* Given text
**********

Appendix A Derivation of main results

This appendix derives the main results, namely, Theorems 2.2 and 2.3. It contains three subappendices. The first one derives important properties of a family of randomized operators, the second specializes these results to the DP-SGD update operator in (12), and the last one gives the proofs of Theorems 2.2 and 2.3 using the previous two subappendices.

A.1 General operator analysis

This subappendix gives some crucial properties about randomized proximal Lipschitz operators, which consist of evaluating a Lipschitz proximal operator followed by adding Gaussian noise. More specifically, it establishes several RDP bounds based on the closeness of neighboring operators.

We first bound the shifted Rényi divergence of a randomized proximal Lipschitz operator. The proof of this result is a straightforward extension of the argument in [17, Theorem 22] from $1$ -Lipschitz operators to $L$ -Lipschitz operators with additive residuals.

**********

* Entries supplied
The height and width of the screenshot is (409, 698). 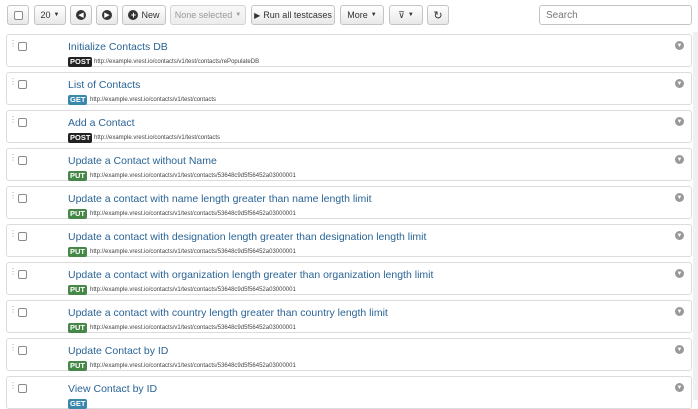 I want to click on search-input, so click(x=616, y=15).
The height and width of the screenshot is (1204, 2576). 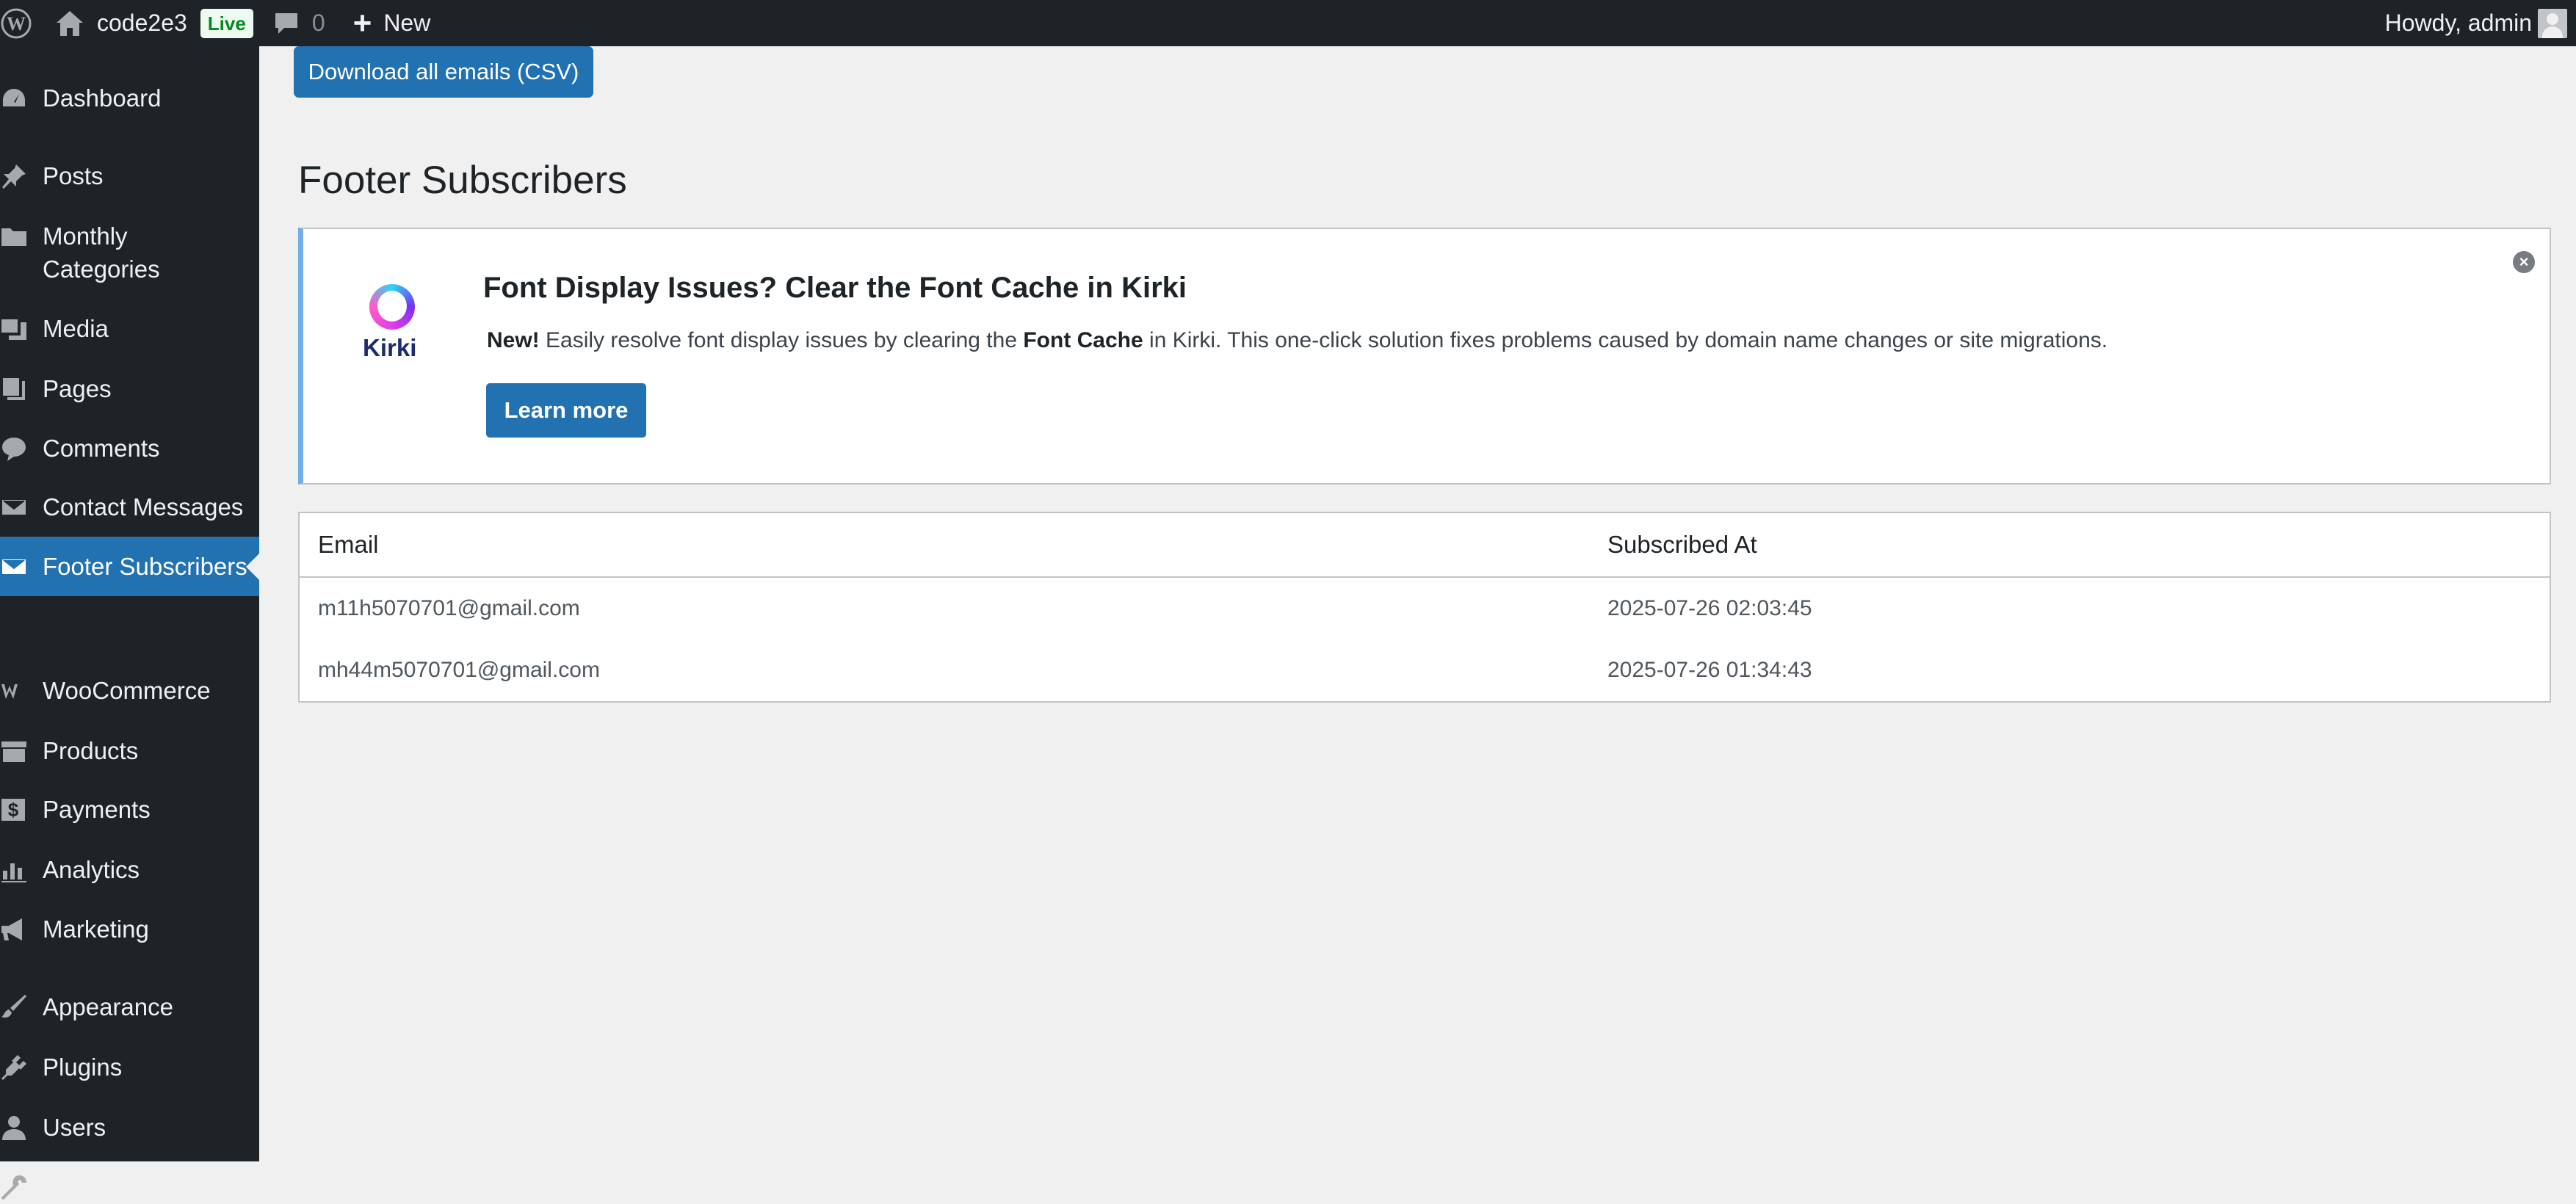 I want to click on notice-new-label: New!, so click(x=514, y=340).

**********

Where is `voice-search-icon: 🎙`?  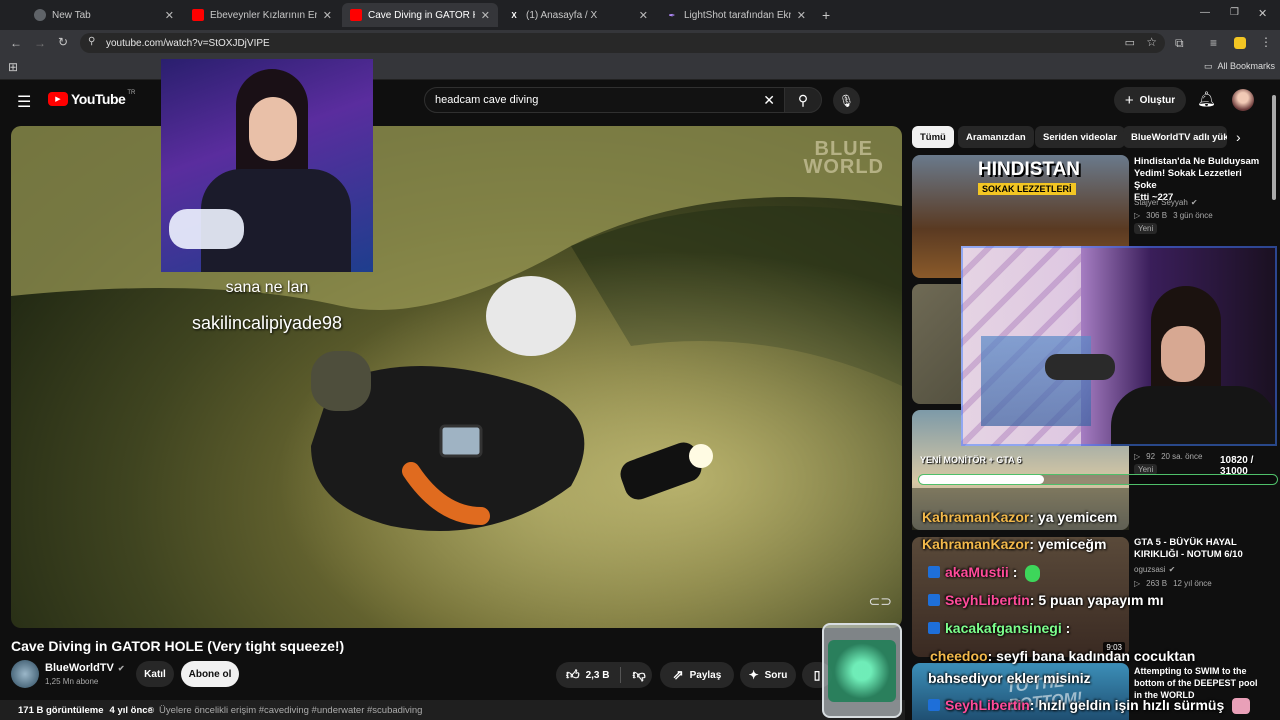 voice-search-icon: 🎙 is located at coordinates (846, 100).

**********

* Problems to work on
(1) In the derivation appendix, what do randomized proximal Lipschitz operators consist of?
(2) Pick up the derivation appendix after its last sentence and keep writing it.

* List of answers
(1) Evaluating a Lipschitz proximal operator followed by adding Gaussian noise.

(2)
To begin, we present two calculus rules for the shifted Rényi divergence given in (5). In particular, the proof of the second rule is a minor modification of the proof given for [17, Lemma 21].

Lemma A.1.

For random variables $\{X^{\prime},X,Z\}$ and $a,s\geq 0$ and $\alpha\in(1,\infty)$ , it holds that

(a)

$D_{\alpha}^{(\tau)}(X+Z\|X^{\prime}+Z)\leq D_{\alpha}^{(\tau+a)}(X\|X^{\prime})+\sup_{c\in\mathbb{R}^{n}}\{D_{\alpha}([Z+c]\|Z):\|c\|\leq a\}$ ;

(b)

for some $L,\zeta>0$ , if $\phi^{\prime}$ and $\phi$ satisfy

\sup_{u}\|\phi^{\prime}(u)-\phi(u)\|\leq s,\quad\|\Phi(x)-\Phi(y)\|\leq L\|x-y\|+\zeta,\quad\forall\Phi\in\{\phi,\phi^{\prime}\},

for any $x,y\in\operatorname*{dom}\phi\cap\operatorname*{dom}\phi^{\prime}$ , then

D_{\alpha}^{(L\tau+\zeta+s)}(\phi(X)\|\phi^{\prime}(X^{\prime}))\leq D_{\alpha}^{(\tau)}(X\|X^{\prime}).

Proof.

(a) See [17, Lemma 20].

(b) By the definitions of of $D_{\alpha}^{(\tau)}(\mu\|\nu)$ and ${\cal W}_{\infty}(\mu,\nu)$ , there exist a joint distribution $(X,Y)$ such that $D_{\alpha}(Y\|X^{\prime})=D_{\alpha}^{(\tau)}(X\|X^{\prime})$ and $\|X-Y\|\leq\tau$ almost surely. Now, the post-processing property of Rényi divergence implies that

D_{\alpha}(\phi(Y)\|\phi^{\prime}(X^{\prime}))\leq D_{\alpha}(\phi(Y)\|X^{\prime})\leq D_{\alpha}(Y\|X^{\prime})=D_{\alpha}^{(\tau)}(X\|X^{\prime}).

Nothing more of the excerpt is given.